#### [Task to complete]
From the line containing "This screenshot has width=768, height=499." to the end of the records, print every line exactly, both ends included, and leave out the pictures.

#### [Collected data]
%%
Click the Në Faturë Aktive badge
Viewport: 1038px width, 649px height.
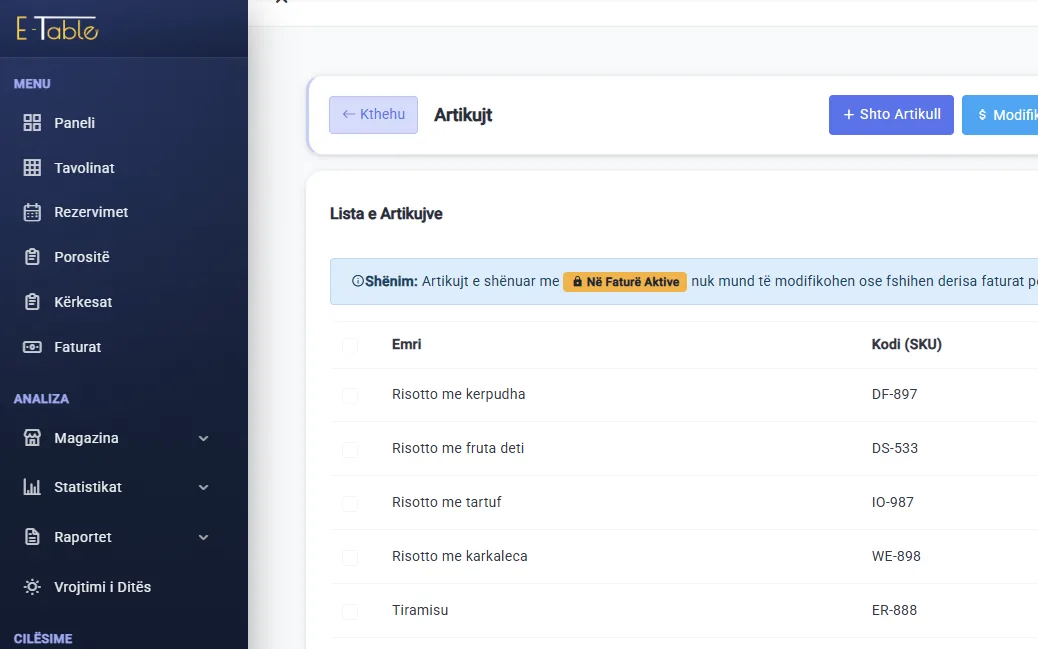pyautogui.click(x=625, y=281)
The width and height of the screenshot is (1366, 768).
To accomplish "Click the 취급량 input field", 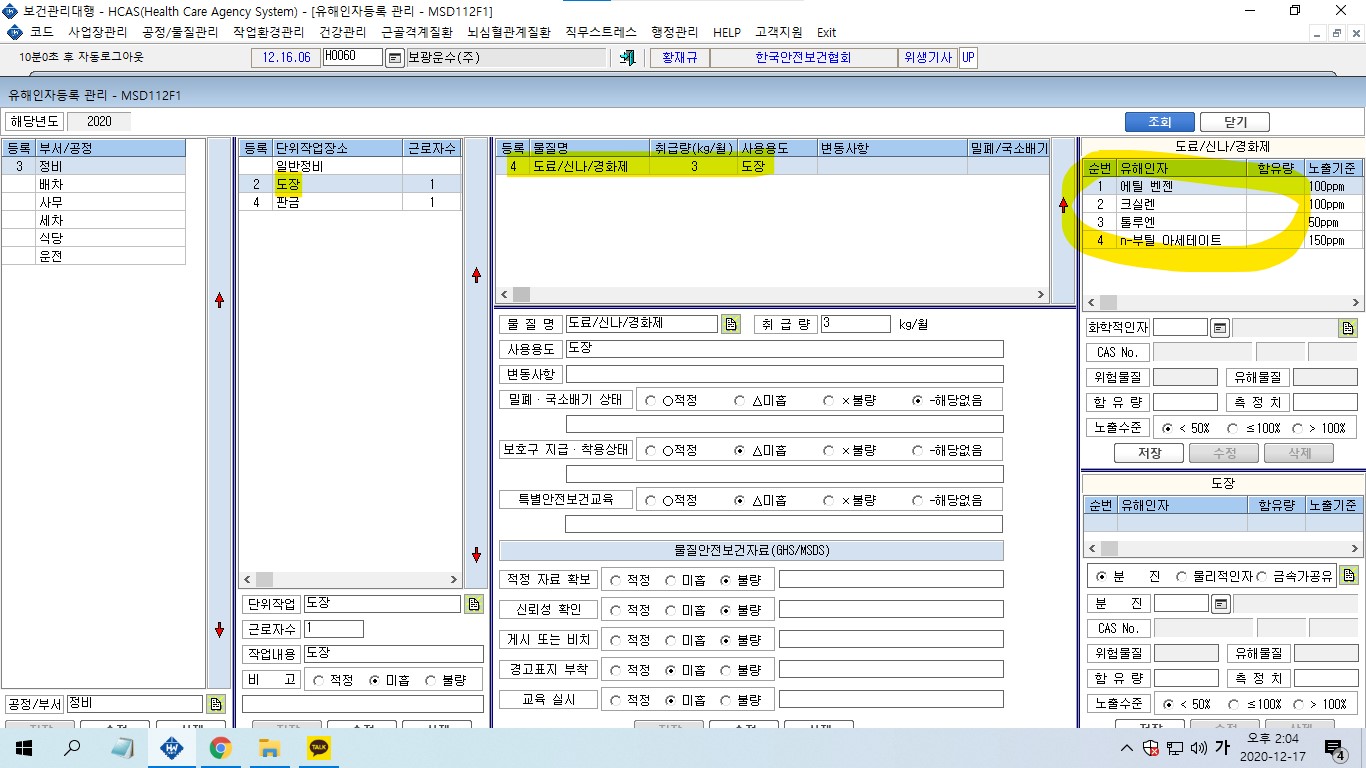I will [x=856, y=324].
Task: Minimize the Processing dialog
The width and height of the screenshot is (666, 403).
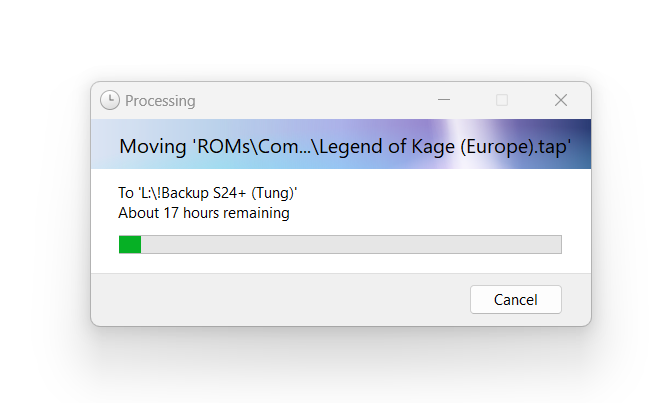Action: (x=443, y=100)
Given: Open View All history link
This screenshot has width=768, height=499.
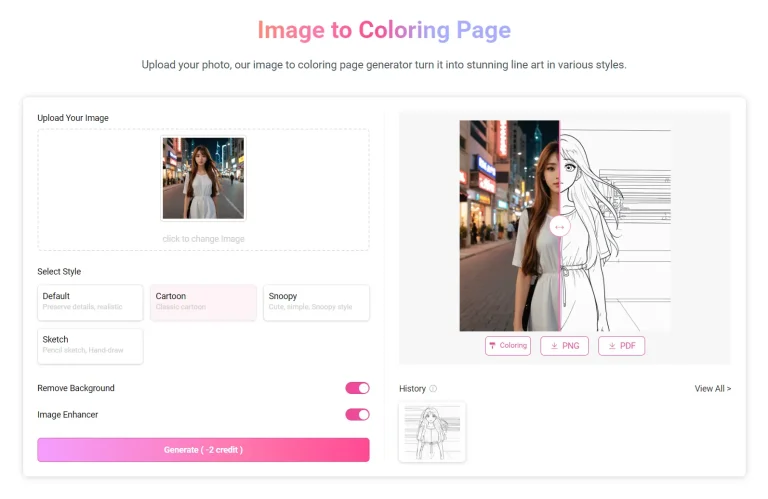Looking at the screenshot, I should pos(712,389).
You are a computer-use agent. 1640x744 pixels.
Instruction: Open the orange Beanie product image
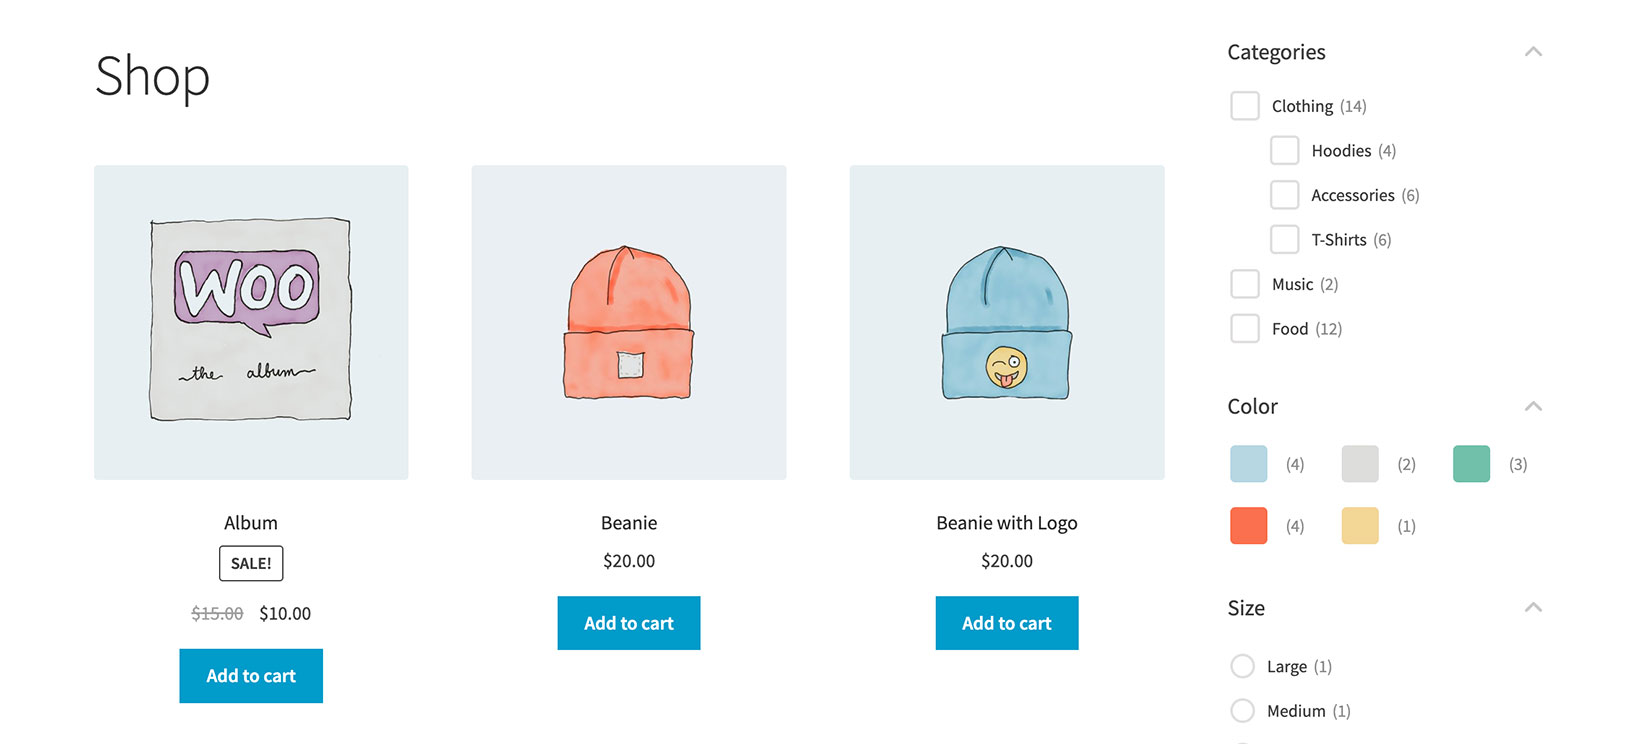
%%
#### [Solution for this exercise]
This screenshot has width=768, height=499.
Looking at the screenshot, I should pos(712,389).
You are a computer-use agent. 1640x744 pixels.
Instruction: Open the orange Beanie product image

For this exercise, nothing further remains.